I think you pretty much hit it on the head with most of your points give or take a few.


I also think that the person who said that most FMA"s take people out of their comfort zone is very true.


And Tim Wrote:



> That depends on who your teacher is. I've been taught that Modern Arnis has more emptyhand techniques than people think. When I teach at a seminar, most of the people who attend practice another system first and choose to crosstrain into MA. I'm not going teach then how to punch and kick. I teach them the elements that they don't aready have, the weapons. In my school I teach everyone from scratch. Punching, kicking, lock and throws. My school is a Modern Arnis school first!



 Damn!! Tim you must be getting old  cause you know wisdom comes with age!!!  You couldn't be more right about this. People who say Modern Arnis is primarily a seminar or add on art are the people who only trained at a seminar, go figure!

 Keep in mind the closer an art is to real fighting the harder it is to teach to the masses thats why Catch fighting, a truely American Martial arts along with Native American fighting is so hard to find.

Lets not forget that arts ike Tae Kwon Do have the full force of the Korean government behind it in promoting.

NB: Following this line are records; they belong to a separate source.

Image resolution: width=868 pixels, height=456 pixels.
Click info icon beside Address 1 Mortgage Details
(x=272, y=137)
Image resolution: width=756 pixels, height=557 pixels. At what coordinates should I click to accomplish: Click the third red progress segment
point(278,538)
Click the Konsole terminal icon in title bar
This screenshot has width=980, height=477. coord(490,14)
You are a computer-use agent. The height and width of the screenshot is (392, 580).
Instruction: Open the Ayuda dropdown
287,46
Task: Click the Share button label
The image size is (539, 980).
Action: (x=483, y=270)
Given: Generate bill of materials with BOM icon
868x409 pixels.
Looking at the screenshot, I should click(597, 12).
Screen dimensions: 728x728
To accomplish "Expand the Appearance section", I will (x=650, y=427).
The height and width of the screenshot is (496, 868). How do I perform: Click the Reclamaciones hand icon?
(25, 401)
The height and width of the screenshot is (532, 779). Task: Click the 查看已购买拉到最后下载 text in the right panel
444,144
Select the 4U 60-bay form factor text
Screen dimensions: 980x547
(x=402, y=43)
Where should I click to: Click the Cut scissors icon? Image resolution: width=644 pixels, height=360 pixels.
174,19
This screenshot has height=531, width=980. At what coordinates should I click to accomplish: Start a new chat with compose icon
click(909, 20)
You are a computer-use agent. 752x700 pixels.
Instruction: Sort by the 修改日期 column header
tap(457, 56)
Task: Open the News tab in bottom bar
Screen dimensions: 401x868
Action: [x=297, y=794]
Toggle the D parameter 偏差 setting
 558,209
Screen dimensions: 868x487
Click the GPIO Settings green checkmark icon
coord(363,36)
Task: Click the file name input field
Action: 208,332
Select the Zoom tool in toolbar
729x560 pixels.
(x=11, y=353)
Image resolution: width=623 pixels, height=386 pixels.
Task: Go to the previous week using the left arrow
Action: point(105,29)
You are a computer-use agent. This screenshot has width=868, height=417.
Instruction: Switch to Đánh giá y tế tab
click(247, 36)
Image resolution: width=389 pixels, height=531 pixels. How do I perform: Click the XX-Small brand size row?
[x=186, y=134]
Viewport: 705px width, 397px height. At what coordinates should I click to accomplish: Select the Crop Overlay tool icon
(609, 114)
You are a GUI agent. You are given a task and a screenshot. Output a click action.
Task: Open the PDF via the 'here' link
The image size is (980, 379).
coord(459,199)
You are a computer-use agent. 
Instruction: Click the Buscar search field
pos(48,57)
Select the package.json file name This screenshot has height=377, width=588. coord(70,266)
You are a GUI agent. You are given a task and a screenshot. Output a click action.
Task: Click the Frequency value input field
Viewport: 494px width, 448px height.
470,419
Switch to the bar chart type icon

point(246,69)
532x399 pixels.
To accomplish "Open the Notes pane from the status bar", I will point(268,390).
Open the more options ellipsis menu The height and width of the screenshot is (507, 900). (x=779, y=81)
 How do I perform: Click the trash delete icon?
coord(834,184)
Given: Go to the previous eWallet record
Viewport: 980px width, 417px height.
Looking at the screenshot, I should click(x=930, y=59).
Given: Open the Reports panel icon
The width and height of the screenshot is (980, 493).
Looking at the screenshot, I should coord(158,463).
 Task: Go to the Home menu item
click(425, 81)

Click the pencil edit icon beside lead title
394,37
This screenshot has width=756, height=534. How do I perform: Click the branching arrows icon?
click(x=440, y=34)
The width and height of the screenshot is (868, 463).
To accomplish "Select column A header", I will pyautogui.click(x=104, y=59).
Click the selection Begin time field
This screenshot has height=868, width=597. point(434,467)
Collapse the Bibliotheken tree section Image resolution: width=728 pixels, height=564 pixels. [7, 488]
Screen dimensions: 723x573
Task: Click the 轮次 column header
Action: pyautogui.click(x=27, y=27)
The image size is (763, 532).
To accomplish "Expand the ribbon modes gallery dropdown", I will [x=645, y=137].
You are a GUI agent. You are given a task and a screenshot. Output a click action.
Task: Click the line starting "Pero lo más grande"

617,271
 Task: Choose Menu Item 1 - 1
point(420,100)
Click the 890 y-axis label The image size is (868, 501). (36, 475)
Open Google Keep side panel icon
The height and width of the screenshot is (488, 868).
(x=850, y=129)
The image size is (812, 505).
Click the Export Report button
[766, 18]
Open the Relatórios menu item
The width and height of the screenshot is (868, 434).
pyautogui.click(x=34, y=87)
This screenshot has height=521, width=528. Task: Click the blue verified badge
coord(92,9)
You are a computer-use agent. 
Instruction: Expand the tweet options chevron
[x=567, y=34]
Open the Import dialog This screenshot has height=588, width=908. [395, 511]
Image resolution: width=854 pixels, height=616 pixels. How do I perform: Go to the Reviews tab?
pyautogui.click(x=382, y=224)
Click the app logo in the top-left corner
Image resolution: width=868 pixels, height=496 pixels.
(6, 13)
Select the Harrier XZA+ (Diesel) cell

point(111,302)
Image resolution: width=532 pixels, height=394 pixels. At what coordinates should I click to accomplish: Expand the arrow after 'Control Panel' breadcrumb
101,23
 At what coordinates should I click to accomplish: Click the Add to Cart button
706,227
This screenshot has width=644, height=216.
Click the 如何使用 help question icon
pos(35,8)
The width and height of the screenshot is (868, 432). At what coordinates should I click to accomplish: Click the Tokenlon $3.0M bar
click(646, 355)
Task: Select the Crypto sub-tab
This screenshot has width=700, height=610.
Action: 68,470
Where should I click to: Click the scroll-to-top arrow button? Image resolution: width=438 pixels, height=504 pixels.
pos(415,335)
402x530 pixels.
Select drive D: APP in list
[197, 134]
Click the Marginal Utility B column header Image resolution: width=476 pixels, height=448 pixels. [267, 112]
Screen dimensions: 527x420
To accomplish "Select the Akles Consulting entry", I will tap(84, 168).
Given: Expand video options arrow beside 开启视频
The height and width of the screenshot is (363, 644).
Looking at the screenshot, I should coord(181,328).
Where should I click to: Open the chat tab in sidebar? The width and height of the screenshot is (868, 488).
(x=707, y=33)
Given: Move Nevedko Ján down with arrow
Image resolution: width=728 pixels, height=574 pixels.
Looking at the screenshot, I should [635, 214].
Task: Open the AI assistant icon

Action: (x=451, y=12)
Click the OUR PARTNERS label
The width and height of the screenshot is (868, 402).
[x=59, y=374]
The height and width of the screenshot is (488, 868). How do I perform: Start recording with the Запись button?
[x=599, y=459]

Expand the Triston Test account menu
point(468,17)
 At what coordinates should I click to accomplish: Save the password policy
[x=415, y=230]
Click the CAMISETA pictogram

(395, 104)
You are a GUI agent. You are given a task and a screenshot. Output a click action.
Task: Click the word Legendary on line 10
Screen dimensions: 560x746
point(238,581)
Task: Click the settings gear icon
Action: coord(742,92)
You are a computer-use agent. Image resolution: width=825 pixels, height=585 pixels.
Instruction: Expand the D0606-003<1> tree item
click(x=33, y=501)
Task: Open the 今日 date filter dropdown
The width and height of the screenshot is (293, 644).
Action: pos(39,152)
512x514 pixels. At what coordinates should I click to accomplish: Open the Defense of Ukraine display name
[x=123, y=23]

On last thing that I think gives FMA'ers the right to hold their heads high is. Think about this, how often do fma guys go to the more commercial arts to get something from them??? I'l bet dimes to dollars not near as often as they come to us.!!!
 From my own experience 9 out of 10 of my students are previously trained. Some of them have more years in the martial arts than I have been alive!!!!! To me that says a lot for the FMA's.


Rocky


----------



## loki09789 (Sep 5, 2003)

I agree with Rocky that there are a lot of artists who look for FMA cross training or leave current arts to come over.  But, my question is do you think it is because the other arts are more 'popular' - read common and easier to find in the phone book - and once they get into the arts they hear about FMA, or is it because they have enough foundation that the concept approach isn't so intimidating?

I lean toward the first reason as the bigger of the two.  The more popular arts are better exposed to the uninitiated and easier to find.  If you look in the back of Martial Arts mags, you can find market consulting firms that teach artists how to set up a school for financial success.  These are generally geared toward the TKD, Karate type arts and work very well that way.  I don't see FMA arts having the same business training support like that.  I think it is part of the future of the art, but it isn't really there right now.

Paul Martin


----------



## sercuerdasfigther (Sep 5, 2003)

i think fma always was and still is a tribal art. it's bakyard training and that's how it will stay. having talked to artists from other styles, i feel the fma mind set is just to intense for most people. even guys who fight muaythai or nhb couldn't image using a weapon on a person, it's just to direct.


----------



## DoxN4cer (Sep 5, 2003)

> _Originally posted by Renegade _
> *That depends on who your teacher is. I've been taught that Modern Arnis has more emptyhand techniques than people think. When I teach at a seminar, most of the people who attend practice another system first and choose to crosstrain into MA. I'm not going teach then how to punch and kick. I teach them the elements that they don't aready have, the weapons. In my school I teach everyone from scratch. Punching, kicking, lock and throws. My school is a Modern Arnis school first! *




Yes you may teach punching kicking and throws, but where did those methods in your school curriculum come from? You weren't taught all of that from just Modern Arnis, Tim. Nor did Professor Presas "create" his system from nothing. He trainined in and borrowed from other arts, just like many "innovators" of today.    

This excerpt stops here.